Still, my story doesn’t end there. Towards the end of 2021 (can you tell I hate fall?), I experienced a grand mal seizure, something that hadn’t happened in years. While I knew what it probably meant, I was too stubborn to visit the doctor. However, after the unplanned seizures and headaches with auras continued to worsen, I eventually saw a doctor.
Yes, once again, the cancer has another recurrence. As soon as I found out, I immediately schedule a de-bulking surgery, to remove as much of the tumor as possible. This surgery was pushed back four separate times because of COVID, so while I waited for my scheduled date, I underwent immunotherapy and radiation. While the combinations of all of these treatments did in fact remove some of the tumor and possibly slowed its growth, they also resulted in further disability, dysfunction, and pain. For the first time since my initial diagnosis, I took the maximum dose of pain medications as I no longer could fight through it. Even with the fentanyl patch, I was still in so much pain.
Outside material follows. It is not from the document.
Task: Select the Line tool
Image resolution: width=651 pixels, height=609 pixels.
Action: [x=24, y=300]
This year, I’ve contracted pneumonia several times, in addition to bacterial meningitis, which have resulted in a number of lengthier hospital stays. I tried chemotherapy for a brief period again, and I believe I’ve had six surgeries so far this year. None of that worked. I truly contemplated giving up. I researched endlessly, Googling everything from physician assisted suicide to “How does a cancer patient actually died?”. I contemplated stopping my Adrenal Insufficiency medication at one point as well. However, still, for some reason, I felt I couldn’t give up.
Then, I was given one last glimpse of hope. I was approved for a clinical trial at NIH, and since I had already stopped treatment, I could start immediately. This is what I am currently doing, and so far it seems to be working. Nilotinib and paclitaxel are the two main drugs being used this time, for any science people that happen to be reading.
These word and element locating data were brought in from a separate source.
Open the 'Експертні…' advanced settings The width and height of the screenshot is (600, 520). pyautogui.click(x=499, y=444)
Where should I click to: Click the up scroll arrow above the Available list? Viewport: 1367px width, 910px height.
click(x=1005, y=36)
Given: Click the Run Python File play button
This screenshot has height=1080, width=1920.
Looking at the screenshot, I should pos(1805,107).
I am still fighting. I am still trying. People often ask me how I deal with it, how I stay positive, and the truth is, I don’t. I don’t know if I’ll ever be strong enough to. I still don’t let my mind travel to the place to think about how serious things actually are. I just keep telling myself that I don’t have a choice but to stay strong.
Still, I cry in my bed most nights, but then I wake up and give treatment my all once again.